[b]Malcolm Gladwell
The key to good decision making is not knowledge. It is understanding. We are swimming in the former. We are desperately lacking in the latter.[/b]
Let’s figure out [once and for all] where, philosophically, one ends and the other begins.
We have, as human beings, a storytelling problem. We’re a bit too quick to come up with explanations for things we don’t really have an explanation for.
True, but only from the cradle to the grave.
Who we are cannot be separated from where we’re from.
You still don’t get that part, do you?
Those three things - autonomy, complexity, and a connection between effort and reward - are, most people will agree, the three qualities that work has to have if it is to be satisfying.
Cue Karl Marx on the rationalization – alienation – of labor.
It is those who are successful, in other words, who are most likely to be given the kinds of special opportunities that lead to further success.

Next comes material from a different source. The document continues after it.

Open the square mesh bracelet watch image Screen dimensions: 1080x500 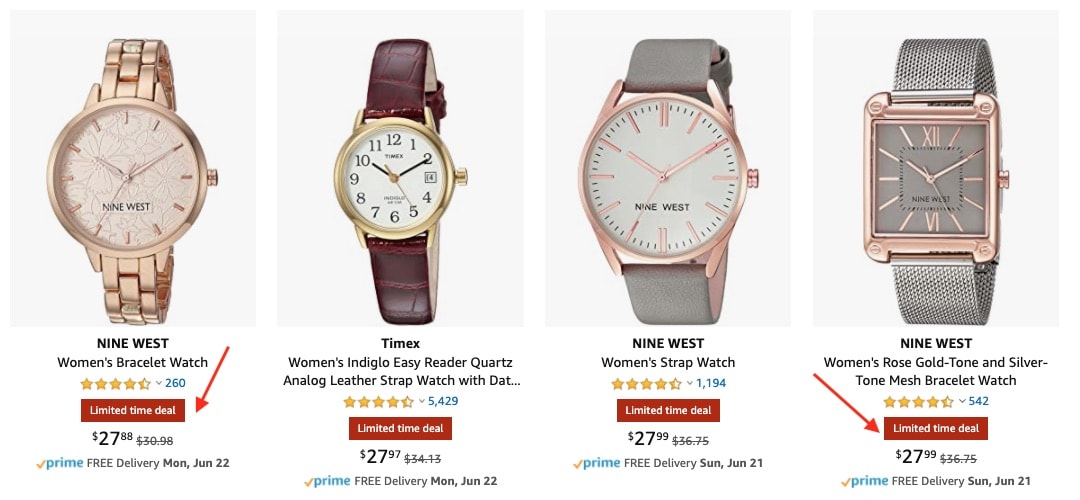[x=935, y=168]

It’s the rich who get the biggest tax breaks. It’s the best students who get the best teaching and most attention. And it’s the biggest nine- and ten-year-olds who get the most coaching and practice. Success is the result of what sociologists like to call “accumulative advantage".
Imagaine then the consequences. Like, for example, living in the jungle.
The tipping point is that magic moment when an idea, trend, or social behavior crosses a threshold, tips, and spreads like wildfire.
You know, like dasein eventually will.